En ese contexto se produjo, en el año 1990, el relevo generacional más drástico de nuestra historia, cuando Virgilio Barco le entregó el poder a César Gaviria, un hombre 26 años menor. La generación del ‘91, nacida entre 1947 y 1960, ha gobernado a Colombia desde entonces, con la única excepción de Iván Duque Márquez, nacido en 1976.
Siempre es más difícil caracterizar al presente que al pasado, pero a pesar de las amplias diferencias entre sus miembros, podemos distinguir algunas características generales de nuestra actual generación gobernante. Fue la primera en pasar su infancia y adolescencia durante La Violencia y el Frente Nacional, por lo que sus experiencias históricas partieron de un periodo turbulento cuya solución surgió de un acuerdo excepcional.

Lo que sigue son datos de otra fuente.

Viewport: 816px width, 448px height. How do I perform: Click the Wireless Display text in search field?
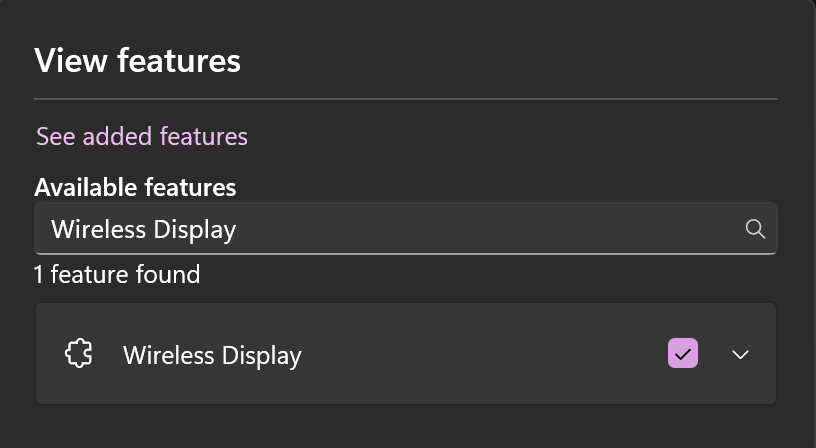click(x=144, y=229)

En parte por eso, la generación del ‘91 gobernó en búsqueda perpetua de un nuevo momento de excepción para solucionar los nuevos problemas del país. En una primera instancia, aquel momento fue la Constitución de 1991, que se presentó ante la sociedad como una ruptura mucho más drástica frente al deslegitimado orden constitucional de 1886 de lo que en realidad fue. Cuando la nueva carta magna, a pesar de sus muchas virtudes, resultó incapaz de solucionar todos los problemas del país, comenzó una búsqueda más abstracta de un estado llamado “La Paz.” Si bien muchas generaciones previas habían tenido que estabilizar al país y acabar con episodios de violencia política, solo la generación del ‘91 elevó a “La Paz” al nivel de un objetivo absoluto e idealizado, que se debía lograr mediante un gran acuerdo que abarcara todos los problemas de la sociedad colombiana. Asimismo, “La Paz” debía lograr hacer de los enemigos más acérrimos del liberalismo republicano — como lo fueron las FARC y el M-19 — participantes ejemplares del mismo.

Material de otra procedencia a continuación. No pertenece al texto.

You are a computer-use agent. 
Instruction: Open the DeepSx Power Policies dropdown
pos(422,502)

La gran ironía es que los grandes logros de los últimos treinta años se han dado principalmente mediante el fortalecimiento gradual del estado y la sociedad civil a expensas de la delincuencia y el terrorismo. En parte por esa inconsistencia entre la utopía de “La Paz” y el éxito del reformismo tecnocrático, con pocas excepciones, ha sido una generación incapaz de cantar adecuadamente sus victorias.
En este sentido, Gustavo Petro es el máximo representante de todos los errores de la Generación del ‘91. Ha abordado a la “Paz Total” como máximo momento de excepción, permitiéndole justificar las más escandalosas rupturas de la legalidad y la decencia. Reclama las luchas de la izquierda del Frente Nacional como propias, por lo que encarna una filosofía económica totalmente obsoleta. Finalmente, al fracasar en su objetivo de ofrecerle poder y una cómoda jubilación a quienes consideraba compañeros en la guerrilla activa, descubrió que aquellos cabecillas, lejos de ser los genuinos castristas de antaño, hoy se sienten a gusto como empresarios del narcotráfico. Ya no les interesa la revolución, sino un gobierno débil e incapaz de someterlos.
En un futuro cercano, Colombia necesita ver surgir a una generación capaz de reconocer más conscientemente los logros del periodo 1990-2022, diagnosticar los fracasos del mismo y del experimento petrista, y avanzar hacia un nuevo periodo de estabilidad y prosperidad. Sólo el tiempo dirá cuáles serán las consecuencias de nuestro próximo relevo generacional.